Member of the Ghana Parliament for Asikuma/Odoben/Brakwa
- In office 6 January 1993 – 7 January 1997
- President: Jerry John Rawlings

MP for Asikuma Odoben Brakwa Constituency
- In office 7 January 1993 – 6 January 2001

Personal details
- Born: 6 May 1952 (age 74)
- Party: National Democratic Congress

= Kobina Ebenezer Fosu =

Ghanaian politician (born 1952)

Kobina Ebenezer Fosu (born 6 May 1952) is a Ghanaian politician and a member of the 1st and 2nd Parliaments of the 4th republic of Ghana, representing the Asikuma Odoben Brakwa Constituency in the central region of Ghana under the membership of the National Democratic Congress

== Early life and education==
Fosu was born on 6 May 1952 at Breman Jamra in the central region of Ghana. He obtained a degree from the University of Ghana, Legon. He worked as a Barrister before going into politics. He is a Christian.

== Career ==
Fosu is a lawyer by profession and a former member of Parliament for the Asikuma Odoben Brakwa constituency in the central region of Ghana.

== Political career ==
Fosu was first elected into parliament on 7 January 1993 after he emerged winner at the 1992 Ghanaian general election. In 1996, he won a second term in Parliament by defeating Paul Collins Appia-Ofori of the New Patriotic Party after he obtained 47.50% total valid votes cast which is equivalent to 19,523 votes while his opposition obtained 33.20% which is equivalent to 13,641 votes.

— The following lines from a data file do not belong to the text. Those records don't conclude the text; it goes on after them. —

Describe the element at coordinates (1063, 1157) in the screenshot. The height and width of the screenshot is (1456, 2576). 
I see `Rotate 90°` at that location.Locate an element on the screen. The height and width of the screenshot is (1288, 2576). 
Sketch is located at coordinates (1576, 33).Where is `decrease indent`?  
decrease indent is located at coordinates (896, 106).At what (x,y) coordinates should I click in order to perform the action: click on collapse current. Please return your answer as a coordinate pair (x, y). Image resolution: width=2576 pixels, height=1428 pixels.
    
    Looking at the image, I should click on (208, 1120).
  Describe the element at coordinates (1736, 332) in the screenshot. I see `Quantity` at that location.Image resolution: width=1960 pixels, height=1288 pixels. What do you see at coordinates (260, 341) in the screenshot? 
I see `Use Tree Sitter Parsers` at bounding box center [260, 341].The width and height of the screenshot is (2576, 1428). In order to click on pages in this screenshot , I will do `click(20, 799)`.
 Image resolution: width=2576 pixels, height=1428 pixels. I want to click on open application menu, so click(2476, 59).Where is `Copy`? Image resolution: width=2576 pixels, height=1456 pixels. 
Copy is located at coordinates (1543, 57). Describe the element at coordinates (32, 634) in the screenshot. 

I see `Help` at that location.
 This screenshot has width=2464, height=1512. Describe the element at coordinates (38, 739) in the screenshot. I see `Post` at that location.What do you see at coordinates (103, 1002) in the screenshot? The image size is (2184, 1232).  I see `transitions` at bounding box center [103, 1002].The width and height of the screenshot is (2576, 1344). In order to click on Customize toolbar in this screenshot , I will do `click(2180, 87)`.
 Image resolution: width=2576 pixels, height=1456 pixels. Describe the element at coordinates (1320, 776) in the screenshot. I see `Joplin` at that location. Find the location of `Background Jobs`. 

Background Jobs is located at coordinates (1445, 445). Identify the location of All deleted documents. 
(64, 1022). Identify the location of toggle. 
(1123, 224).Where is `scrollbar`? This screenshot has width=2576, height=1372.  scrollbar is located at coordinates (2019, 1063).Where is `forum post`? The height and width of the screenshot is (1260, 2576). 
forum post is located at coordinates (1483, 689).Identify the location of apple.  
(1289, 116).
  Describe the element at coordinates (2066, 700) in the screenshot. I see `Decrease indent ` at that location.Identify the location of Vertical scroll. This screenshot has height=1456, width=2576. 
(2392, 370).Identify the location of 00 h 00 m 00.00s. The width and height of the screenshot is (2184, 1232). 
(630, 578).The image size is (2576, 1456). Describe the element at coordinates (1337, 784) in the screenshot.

He lost his seat at the 2000 Ghanaian general election after being defeated by Paul C. Appiah Ofori who obtained 51.90% of the total valid votes cast which is equivalent to 16,225 votes while Ebenezer obtained 43.40% which is equivalent to 13,559 votes.
He held some Ministerial portfolios such as Minister without Portfolio 1993-1994, Central Regional Minister (1994-1995) Minister for Works and Housing (1995-1997)
He became the Board Chairman of the State Housing Company (2014-2016) During the same period he became a Board member of the Energy Commission where he served as the Chairman of its Renewable Sub-Committee.